В Иерусалиме будут часто произносить это слово, а заодно и другое, с ним неразрывно связанное: повиновение. Надо бы устраивать очную ставку Адольфу Эйхману не только с теми, кто уцелел и кто был очевидцем, но и с теми, кто не выполнял приказы,- ведь находились и такие, и было их гораздо больше, чем мы думаем; в этой войне, которую судят вместе с Эйхманом, было так много невыполненных приказов: о расстрелах, о взрывах.
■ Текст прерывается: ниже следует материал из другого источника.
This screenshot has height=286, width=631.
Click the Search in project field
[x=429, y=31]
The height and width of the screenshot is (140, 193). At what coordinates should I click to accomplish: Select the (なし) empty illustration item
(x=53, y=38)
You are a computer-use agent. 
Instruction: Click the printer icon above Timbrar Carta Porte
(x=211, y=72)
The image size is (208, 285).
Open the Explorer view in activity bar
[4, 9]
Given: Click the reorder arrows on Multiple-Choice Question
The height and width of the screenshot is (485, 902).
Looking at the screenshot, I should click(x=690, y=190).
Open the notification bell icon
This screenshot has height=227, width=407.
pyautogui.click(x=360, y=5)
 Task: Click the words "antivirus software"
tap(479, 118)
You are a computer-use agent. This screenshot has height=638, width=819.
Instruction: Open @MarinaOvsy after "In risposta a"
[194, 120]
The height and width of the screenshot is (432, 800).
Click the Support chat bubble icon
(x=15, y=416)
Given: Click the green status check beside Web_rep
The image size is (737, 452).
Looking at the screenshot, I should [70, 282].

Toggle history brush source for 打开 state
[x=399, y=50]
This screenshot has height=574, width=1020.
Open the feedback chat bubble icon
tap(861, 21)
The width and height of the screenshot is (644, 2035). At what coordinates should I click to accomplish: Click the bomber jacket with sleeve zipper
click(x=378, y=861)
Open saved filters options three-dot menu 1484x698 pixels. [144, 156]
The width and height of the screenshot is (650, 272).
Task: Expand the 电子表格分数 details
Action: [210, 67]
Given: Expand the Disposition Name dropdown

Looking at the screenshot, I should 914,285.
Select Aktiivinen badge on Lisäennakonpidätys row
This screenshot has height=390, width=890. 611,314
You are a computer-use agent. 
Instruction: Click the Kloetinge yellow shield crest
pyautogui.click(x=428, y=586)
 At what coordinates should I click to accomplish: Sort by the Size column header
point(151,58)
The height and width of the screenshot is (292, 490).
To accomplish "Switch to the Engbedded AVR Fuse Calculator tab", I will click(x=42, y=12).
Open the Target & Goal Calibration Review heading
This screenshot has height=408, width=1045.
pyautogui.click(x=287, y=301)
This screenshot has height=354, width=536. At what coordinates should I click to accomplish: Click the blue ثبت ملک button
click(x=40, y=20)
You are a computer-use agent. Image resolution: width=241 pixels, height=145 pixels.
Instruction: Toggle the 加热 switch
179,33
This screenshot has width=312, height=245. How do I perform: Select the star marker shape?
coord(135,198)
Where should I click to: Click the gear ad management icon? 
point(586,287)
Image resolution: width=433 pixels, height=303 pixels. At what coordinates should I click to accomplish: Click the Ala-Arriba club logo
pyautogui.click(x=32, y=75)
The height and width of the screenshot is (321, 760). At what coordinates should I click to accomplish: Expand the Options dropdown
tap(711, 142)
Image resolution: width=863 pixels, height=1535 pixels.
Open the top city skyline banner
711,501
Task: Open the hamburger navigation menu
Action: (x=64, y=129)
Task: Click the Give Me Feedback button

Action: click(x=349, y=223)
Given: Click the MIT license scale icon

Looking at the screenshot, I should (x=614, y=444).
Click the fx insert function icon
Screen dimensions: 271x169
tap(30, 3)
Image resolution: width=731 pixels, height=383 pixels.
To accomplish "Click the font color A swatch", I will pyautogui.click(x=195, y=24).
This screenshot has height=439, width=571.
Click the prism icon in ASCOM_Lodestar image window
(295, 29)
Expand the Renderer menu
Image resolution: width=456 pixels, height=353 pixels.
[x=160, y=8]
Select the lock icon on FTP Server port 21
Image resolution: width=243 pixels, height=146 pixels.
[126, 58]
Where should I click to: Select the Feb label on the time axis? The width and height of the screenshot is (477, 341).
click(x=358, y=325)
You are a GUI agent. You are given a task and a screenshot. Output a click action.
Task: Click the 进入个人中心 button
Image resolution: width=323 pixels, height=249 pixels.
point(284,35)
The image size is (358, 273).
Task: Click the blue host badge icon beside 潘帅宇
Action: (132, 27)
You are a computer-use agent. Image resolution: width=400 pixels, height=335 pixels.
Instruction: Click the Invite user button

Люди были спасены от смерти, города и мосты-от разрушения, потому что кто-то не выполнил приказ; нарушение приказа-это почетный деликт; в школьных хрестоматиях надо бы увековечить ее, эту многочисленную когорту тех, кто, нарушив приказ, умер, потому что не хотел убивать и разрушать, и тех, кто пытался устранить силы, приведшие Адольфа Эйхмана на тот пост, занимая который он мог выполнять приказы. Он повиновался в такое время, когда неповиновение было добродетелью. Несколько дней тому назад я услышал из уст одной писательницы слова:

"Терпение-вот униформа наших дней, а слабая звездочка надежды над сердцем-знак отличия. Ее вручают за уход от знамен, за храбрость, проявленную при спасении друга, за разглашение позорных тайн и за невыполнение любого приказа".